◆ **Requirement**: Put the listing from the line containing "You are a computer-use agent." through the end of the listing, inclusive, into a two-column CSV with the columns "instruction" and "target". Write one row for each instruction with its coordinate answer, quote each field, turn line breaks into spaces, and leave the pictures out.

[Target pointing data]
* begin *

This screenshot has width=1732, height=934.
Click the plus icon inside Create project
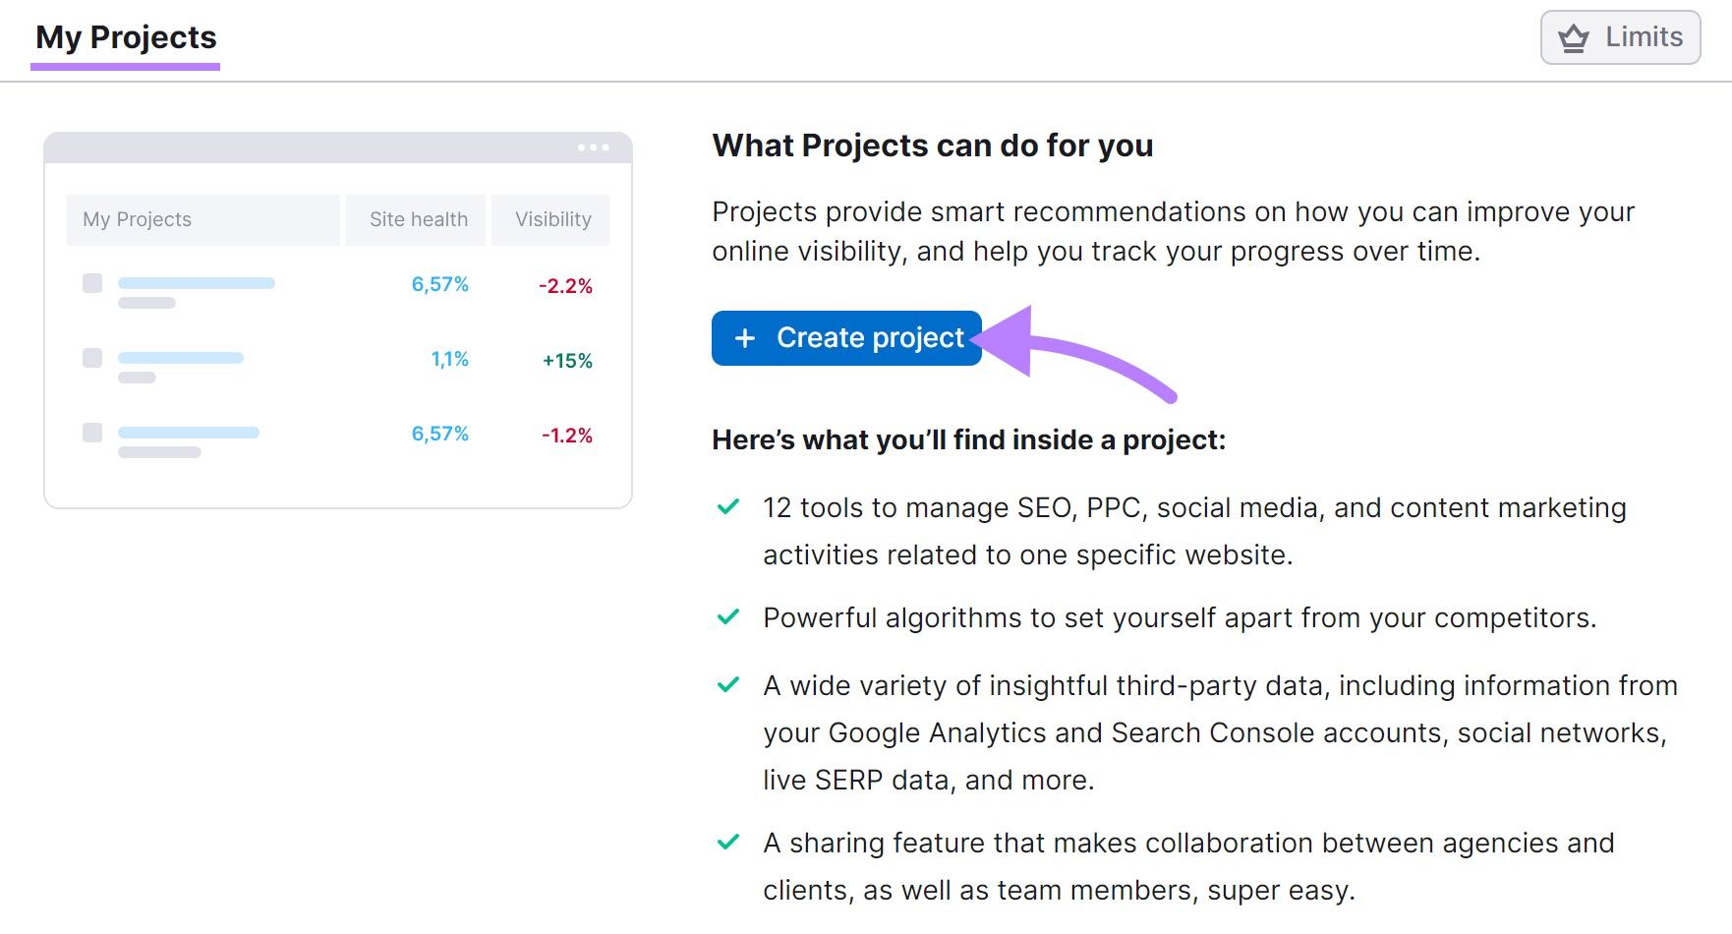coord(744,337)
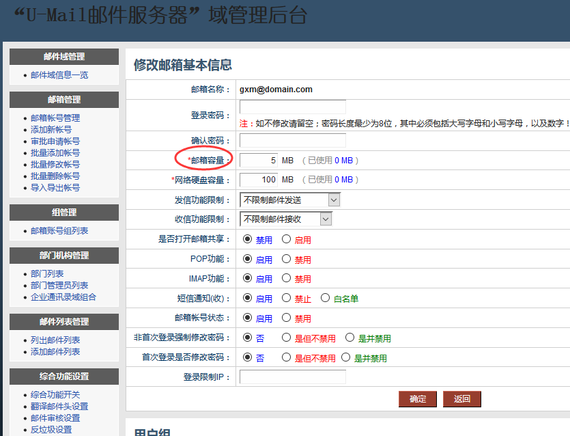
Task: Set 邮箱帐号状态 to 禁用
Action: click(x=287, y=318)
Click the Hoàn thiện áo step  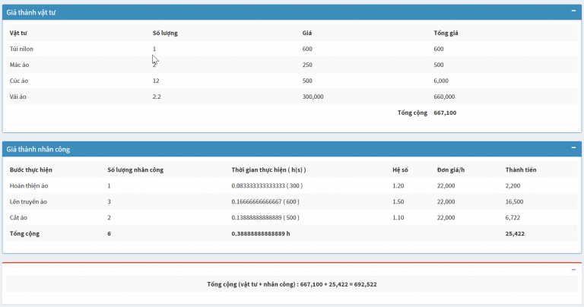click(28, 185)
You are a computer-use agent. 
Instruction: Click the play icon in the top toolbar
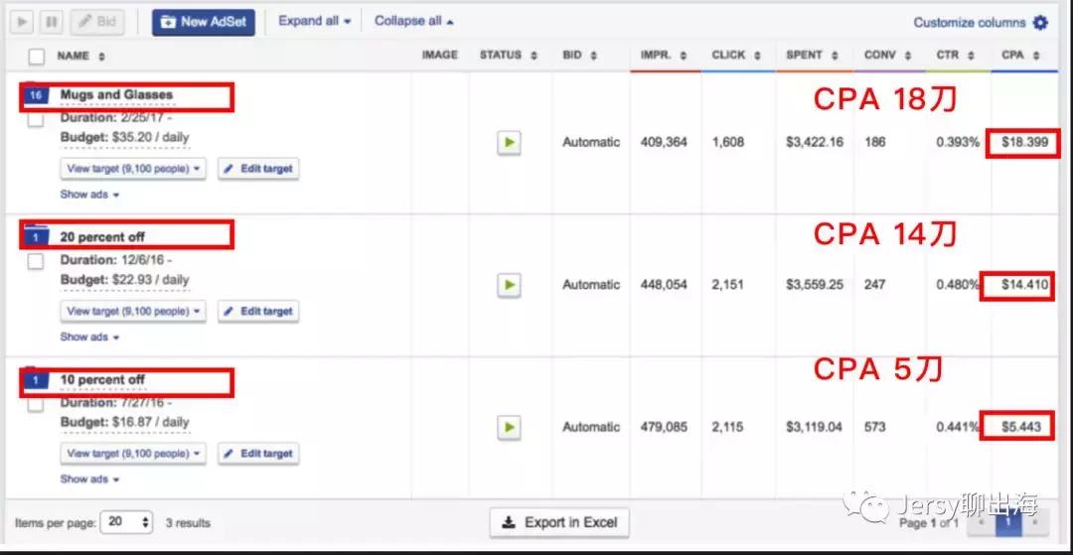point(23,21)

* end *

◆ **Solution to this problem**:
instruction,target
"You are a computer-use agent. Instruction: Click the play icon in the top toolbar","point(23,21)"